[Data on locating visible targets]
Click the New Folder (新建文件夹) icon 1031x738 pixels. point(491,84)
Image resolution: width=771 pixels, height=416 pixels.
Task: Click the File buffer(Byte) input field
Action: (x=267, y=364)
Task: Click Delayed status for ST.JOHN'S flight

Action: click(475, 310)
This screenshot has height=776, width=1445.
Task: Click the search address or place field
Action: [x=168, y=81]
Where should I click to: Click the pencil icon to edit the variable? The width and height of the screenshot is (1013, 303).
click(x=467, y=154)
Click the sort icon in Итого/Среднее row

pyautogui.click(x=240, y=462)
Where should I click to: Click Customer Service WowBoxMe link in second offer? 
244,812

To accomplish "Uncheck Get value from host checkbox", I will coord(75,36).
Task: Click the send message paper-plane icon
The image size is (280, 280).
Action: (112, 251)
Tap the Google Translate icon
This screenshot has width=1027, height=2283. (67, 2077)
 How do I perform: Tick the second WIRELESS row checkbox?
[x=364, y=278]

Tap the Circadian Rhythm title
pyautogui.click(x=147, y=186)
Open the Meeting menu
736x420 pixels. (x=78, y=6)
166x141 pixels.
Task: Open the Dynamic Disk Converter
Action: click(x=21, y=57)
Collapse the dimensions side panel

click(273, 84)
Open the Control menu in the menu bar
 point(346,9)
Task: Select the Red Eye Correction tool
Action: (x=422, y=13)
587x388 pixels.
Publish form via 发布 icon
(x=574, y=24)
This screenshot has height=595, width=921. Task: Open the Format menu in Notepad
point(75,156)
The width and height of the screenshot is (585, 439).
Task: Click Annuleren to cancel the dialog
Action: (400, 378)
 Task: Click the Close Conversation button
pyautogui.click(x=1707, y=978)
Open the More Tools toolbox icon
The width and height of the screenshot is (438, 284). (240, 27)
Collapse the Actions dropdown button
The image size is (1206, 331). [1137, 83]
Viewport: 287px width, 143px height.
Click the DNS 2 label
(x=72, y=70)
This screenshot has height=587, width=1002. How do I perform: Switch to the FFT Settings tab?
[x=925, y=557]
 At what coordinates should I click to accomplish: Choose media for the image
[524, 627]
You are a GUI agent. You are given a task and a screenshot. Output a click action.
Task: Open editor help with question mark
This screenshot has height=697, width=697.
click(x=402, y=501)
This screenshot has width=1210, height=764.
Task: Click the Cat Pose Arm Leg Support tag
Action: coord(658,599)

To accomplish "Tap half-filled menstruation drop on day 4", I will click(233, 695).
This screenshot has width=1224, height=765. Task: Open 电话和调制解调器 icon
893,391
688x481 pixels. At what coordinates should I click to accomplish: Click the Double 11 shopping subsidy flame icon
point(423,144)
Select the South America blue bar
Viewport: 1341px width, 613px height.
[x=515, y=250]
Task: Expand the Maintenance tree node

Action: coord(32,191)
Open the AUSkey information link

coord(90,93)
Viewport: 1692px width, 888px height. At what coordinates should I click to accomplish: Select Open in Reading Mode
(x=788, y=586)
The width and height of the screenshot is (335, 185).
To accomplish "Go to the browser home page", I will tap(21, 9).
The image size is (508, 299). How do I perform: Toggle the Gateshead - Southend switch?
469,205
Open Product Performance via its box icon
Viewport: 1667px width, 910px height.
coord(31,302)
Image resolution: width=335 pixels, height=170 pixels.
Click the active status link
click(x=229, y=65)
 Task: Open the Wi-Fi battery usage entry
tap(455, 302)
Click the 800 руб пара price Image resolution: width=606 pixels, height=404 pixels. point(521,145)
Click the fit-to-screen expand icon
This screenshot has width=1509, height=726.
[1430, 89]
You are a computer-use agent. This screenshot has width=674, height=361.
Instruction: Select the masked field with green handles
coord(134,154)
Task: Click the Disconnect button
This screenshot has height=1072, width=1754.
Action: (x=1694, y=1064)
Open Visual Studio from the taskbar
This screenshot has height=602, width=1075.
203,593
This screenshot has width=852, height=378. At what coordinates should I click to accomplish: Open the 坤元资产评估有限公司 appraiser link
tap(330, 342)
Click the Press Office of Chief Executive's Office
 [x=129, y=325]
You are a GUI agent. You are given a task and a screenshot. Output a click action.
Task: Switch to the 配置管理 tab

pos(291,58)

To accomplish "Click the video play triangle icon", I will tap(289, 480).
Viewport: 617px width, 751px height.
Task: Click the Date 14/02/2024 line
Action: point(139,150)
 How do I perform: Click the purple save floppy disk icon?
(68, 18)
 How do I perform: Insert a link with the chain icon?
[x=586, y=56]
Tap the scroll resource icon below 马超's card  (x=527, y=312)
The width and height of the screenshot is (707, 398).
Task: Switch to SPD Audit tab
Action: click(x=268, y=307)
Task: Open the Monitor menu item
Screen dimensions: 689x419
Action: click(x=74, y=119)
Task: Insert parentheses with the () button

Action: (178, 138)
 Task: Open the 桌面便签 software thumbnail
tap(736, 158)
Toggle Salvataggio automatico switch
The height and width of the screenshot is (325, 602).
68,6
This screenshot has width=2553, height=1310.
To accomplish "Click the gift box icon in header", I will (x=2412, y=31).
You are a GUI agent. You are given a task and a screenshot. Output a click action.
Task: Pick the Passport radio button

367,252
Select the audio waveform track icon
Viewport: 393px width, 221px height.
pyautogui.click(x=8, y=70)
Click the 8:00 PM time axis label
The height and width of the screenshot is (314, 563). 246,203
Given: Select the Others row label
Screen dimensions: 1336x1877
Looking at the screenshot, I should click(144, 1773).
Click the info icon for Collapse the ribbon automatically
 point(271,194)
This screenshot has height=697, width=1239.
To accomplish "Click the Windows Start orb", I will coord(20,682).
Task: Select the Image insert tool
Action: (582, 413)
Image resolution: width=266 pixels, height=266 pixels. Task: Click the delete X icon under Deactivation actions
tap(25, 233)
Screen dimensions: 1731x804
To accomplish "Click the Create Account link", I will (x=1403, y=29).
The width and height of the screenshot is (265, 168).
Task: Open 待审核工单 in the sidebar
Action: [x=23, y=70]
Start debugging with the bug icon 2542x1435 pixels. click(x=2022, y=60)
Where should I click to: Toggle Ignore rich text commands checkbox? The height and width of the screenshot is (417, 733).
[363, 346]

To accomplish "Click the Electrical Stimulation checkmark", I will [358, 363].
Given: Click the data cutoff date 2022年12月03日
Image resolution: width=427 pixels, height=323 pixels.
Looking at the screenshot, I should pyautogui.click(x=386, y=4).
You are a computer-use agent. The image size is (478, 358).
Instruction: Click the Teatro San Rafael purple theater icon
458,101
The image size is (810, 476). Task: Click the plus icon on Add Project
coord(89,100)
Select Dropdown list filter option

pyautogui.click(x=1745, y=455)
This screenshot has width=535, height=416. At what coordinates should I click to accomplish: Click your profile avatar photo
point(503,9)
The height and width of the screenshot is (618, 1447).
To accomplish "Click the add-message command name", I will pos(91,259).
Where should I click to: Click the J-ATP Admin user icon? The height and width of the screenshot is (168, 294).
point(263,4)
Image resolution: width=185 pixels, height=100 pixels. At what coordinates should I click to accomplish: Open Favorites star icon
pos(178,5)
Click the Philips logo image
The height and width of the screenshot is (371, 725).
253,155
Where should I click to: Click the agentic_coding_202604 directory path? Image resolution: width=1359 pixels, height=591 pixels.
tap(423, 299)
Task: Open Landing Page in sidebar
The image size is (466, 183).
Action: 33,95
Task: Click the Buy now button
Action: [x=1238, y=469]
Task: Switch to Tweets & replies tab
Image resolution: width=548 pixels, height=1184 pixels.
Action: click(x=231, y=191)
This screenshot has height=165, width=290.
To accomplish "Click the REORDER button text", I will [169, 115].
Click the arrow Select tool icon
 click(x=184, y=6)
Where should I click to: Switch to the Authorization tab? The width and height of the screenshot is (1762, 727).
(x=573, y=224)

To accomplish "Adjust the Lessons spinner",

#### Task goal:
Format all the lines of the entries above as a numbered list, leaving out any blank lines.

#### Solution to this task:
1. Click the New Folder (新建文件夹) icon 1031x738 pixels. point(491,84)
2. Image resolution: width=771 pixels, height=416 pixels.
3. Task: Click the File buffer(Byte) input field
4. Action: (x=267, y=364)
5. Task: Click Delayed status for ST.JOHN'S flight
6. Action: click(475, 310)
7. This screenshot has height=776, width=1445.
8. Task: Click the search address or place field
9. Action: [x=168, y=81]
10. Where should I click to: Click the pencil icon to edit the variable? The width and height of the screenshot is (1013, 303).
11. click(x=467, y=154)
12. Click the sort icon in Итого/Среднее row
13. pyautogui.click(x=240, y=462)
14. Where should I click to: Click Customer Service WowBoxMe link in second offer? 
15. 244,812
16. To accomplish "Uncheck Get value from host checkbox", I will coord(75,36).
17. Task: Click the send message paper-plane icon
18. The image size is (280, 280).
19. Action: (112, 251)
20. Tap the Google Translate icon
21. This screenshot has width=1027, height=2283. (67, 2077)
22.  How do I perform: Tick the second WIRELESS row checkbox?
23. [x=364, y=278]
24. Tap the Circadian Rhythm title
25. pyautogui.click(x=147, y=186)
26. Open the Meeting menu
27. 736x420 pixels. (x=78, y=6)
28. 166x141 pixels.
29. Task: Open the Dynamic Disk Converter
30. Action: click(x=21, y=57)
31. Collapse the dimensions side panel
32. click(273, 84)
33. Open the Control menu in the menu bar
34.  point(346,9)
35. Task: Select the Red Eye Correction tool
36. Action: (x=422, y=13)
37. 587x388 pixels.
38. Publish form via 发布 icon
39. (x=574, y=24)
40. This screenshot has height=595, width=921. Task: Open the Format menu in Notepad
41. point(75,156)
42. The width and height of the screenshot is (585, 439).
43. Task: Click Annuleren to cancel the dialog
44. Action: (400, 378)
45.  Task: Click the Close Conversation button
46. pyautogui.click(x=1707, y=978)
47. Open the More Tools toolbox icon
48. The width and height of the screenshot is (438, 284). (240, 27)
49. Collapse the Actions dropdown button
50. The image size is (1206, 331). [1137, 83]
51. Viewport: 287px width, 143px height.
52. Click the DNS 2 label
53. (x=72, y=70)
54. This screenshot has height=587, width=1002. How do I perform: Switch to the FFT Settings tab?
55. [x=925, y=557]
56.  At what coordinates should I click to accomplish: Choose media for the image
57. [524, 627]
58. You are a GUI agent. You are given a task and a screenshot. Output a click action.
59. Task: Open editor help with question mark
60. This screenshot has height=697, width=697.
61. click(x=402, y=501)
62. This screenshot has width=1210, height=764.
63. Task: Click the Cat Pose Arm Leg Support tag
64. Action: coord(658,599)
65. To accomplish "Tap half-filled menstruation drop on day 4", I will click(233, 695).
66. This screenshot has width=1224, height=765. Task: Open 电话和调制解调器 icon
67. 893,391
68. 688x481 pixels. At what coordinates should I click to accomplish: Click the Double 11 shopping subsidy flame icon
69. point(423,144)
70. Select the South America blue bar
71. Viewport: 1341px width, 613px height.
72. [x=515, y=250]
73. Task: Expand the Maintenance tree node
74. Action: coord(32,191)
75. Open the AUSkey information link
76. coord(90,93)
77. Viewport: 1692px width, 888px height. At what coordinates should I click to accomplish: Select Open in Reading Mode
78. (x=788, y=586)
79. The width and height of the screenshot is (335, 185).
80. To accomplish "Go to the browser home page", I will tap(21, 9).
81. The image size is (508, 299). How do I perform: Toggle the Gateshead - Southend switch?
82. 469,205
83. Open Product Performance via its box icon
84. Viewport: 1667px width, 910px height.
85. coord(31,302)
86. Image resolution: width=335 pixels, height=170 pixels.
87. Click the active status link
88. click(x=229, y=65)
89.  Task: Open the Wi-Fi battery usage entry
90. tap(455, 302)
91. Click the 800 руб пара price Image resolution: width=606 pixels, height=404 pixels. point(521,145)
92. Click the fit-to-screen expand icon
93. This screenshot has width=1509, height=726.
94. [1430, 89]
95. You are a computer-use agent. This screenshot has width=674, height=361.
96. Instruction: Select the masked field with green handles
97. coord(134,154)
98. Task: Click the Disconnect button
99. This screenshot has height=1072, width=1754.
100. Action: (x=1694, y=1064)
101. Open Visual Studio from the taskbar
102. This screenshot has height=602, width=1075.
103. 203,593
104. This screenshot has width=852, height=378. At what coordinates should I click to accomplish: Open the 坤元资产评估有限公司 appraiser link
105. tap(330, 342)
106. Click the Press Office of Chief Executive's Office
107.  [x=129, y=325]
108. You are a GUI agent. You are given a task and a screenshot. Output a click action.
109. Task: Switch to the 配置管理 tab
110. pos(291,58)
111. To accomplish "Click the video play triangle icon", I will tap(289, 480).
112. Viewport: 617px width, 751px height.
113. Task: Click the Date 14/02/2024 line
114. Action: point(139,150)
115.  How do I perform: Click the purple save floppy disk icon?
116. (68, 18)
117.  How do I perform: Insert a link with the chain icon?
118. [x=586, y=56]
119. Tap the scroll resource icon below 马超's card  (x=527, y=312)
120. The width and height of the screenshot is (707, 398).
121. Task: Switch to SPD Audit tab
122. Action: click(x=268, y=307)
123. Task: Open the Monitor menu item
124. Screen dimensions: 689x419
125. Action: click(x=74, y=119)
126. Task: Insert parentheses with the () button
127. Action: (178, 138)
128.  Task: Open the 桌面便签 software thumbnail
129. tap(736, 158)
130. Toggle Salvataggio automatico switch
131. The height and width of the screenshot is (325, 602).
132. 68,6
133. This screenshot has width=2553, height=1310.
134. To accomplish "Click the gift box icon in header", I will (x=2412, y=31).
135. You are a GUI agent. You are given a task and a screenshot. Output a click action.
136. Task: Pick the Passport radio button
137. 367,252
138. Select the audio waveform track icon
139. Viewport: 393px width, 221px height.
140. pyautogui.click(x=8, y=70)
141. Click the 8:00 PM time axis label
142. The height and width of the screenshot is (314, 563). 246,203
143. Given: Select the Others row label
144. Screen dimensions: 1336x1877
145. Looking at the screenshot, I should click(144, 1773).
146. Click the info icon for Collapse the ribbon automatically
147.  point(271,194)
148. This screenshot has height=697, width=1239.
149. To accomplish "Click the Windows Start orb", I will coord(20,682).
150. Task: Select the Image insert tool
151. Action: (582, 413)
152. Image resolution: width=266 pixels, height=266 pixels. Task: Click the delete X icon under Deactivation actions
153. tap(25, 233)
154. Screen dimensions: 1731x804
155. To accomplish "Click the Create Account link", I will (x=1403, y=29).
156. The width and height of the screenshot is (265, 168).
157. Task: Open 待审核工单 in the sidebar
158. Action: [x=23, y=70]
159. Start debugging with the bug icon 2542x1435 pixels. click(x=2022, y=60)
160. Where should I click to: Toggle Ignore rich text commands checkbox? The height and width of the screenshot is (417, 733).
161. [363, 346]
162. To accomplish "Click the Electrical Stimulation checkmark", I will [358, 363].
163. Given: Click the data cutoff date 2022年12月03日
164. Image resolution: width=427 pixels, height=323 pixels.
165. Looking at the screenshot, I should pyautogui.click(x=386, y=4).
166. You are a computer-use agent. The image size is (478, 358).
167. Instruction: Click the Teatro San Rafael purple theater icon
168. 458,101
169. The image size is (810, 476). Task: Click the plus icon on Add Project
170. coord(89,100)
171. Select Dropdown list filter option
172. pyautogui.click(x=1745, y=455)
173. This screenshot has width=535, height=416. At what coordinates should I click to accomplish: Click your profile avatar photo
174. point(503,9)
175. The height and width of the screenshot is (618, 1447).
176. To accomplish "Click the add-message command name", I will pos(91,259).
177. Where should I click to: Click the J-ATP Admin user icon? The height and width of the screenshot is (168, 294).
178. point(263,4)
179. Image resolution: width=185 pixels, height=100 pixels. At what coordinates should I click to accomplish: Open Favorites star icon
180. pos(178,5)
181. Click the Philips logo image
182. The height and width of the screenshot is (371, 725).
183. 253,155
184. Where should I click to: Click the agentic_coding_202604 directory path? Image resolution: width=1359 pixels, height=591 pixels.
185. tap(423, 299)
186. Task: Open Landing Page in sidebar
187. The image size is (466, 183).
188. Action: 33,95
189. Task: Click the Buy now button
190. Action: [x=1238, y=469]
191. Task: Switch to Tweets & replies tab
192. Image resolution: width=548 pixels, height=1184 pixels.
193. Action: click(x=231, y=191)
194. This screenshot has height=165, width=290.
195. To accomplish "Click the REORDER button text", I will [169, 115].
196. Click the arrow Select tool icon
197.  click(x=184, y=6)
198. Where should I click to: Switch to the Authorization tab? The width and height of the screenshot is (1762, 727).
199. (x=573, y=224)
200. To accomplish "Adjust the Lessons spinner",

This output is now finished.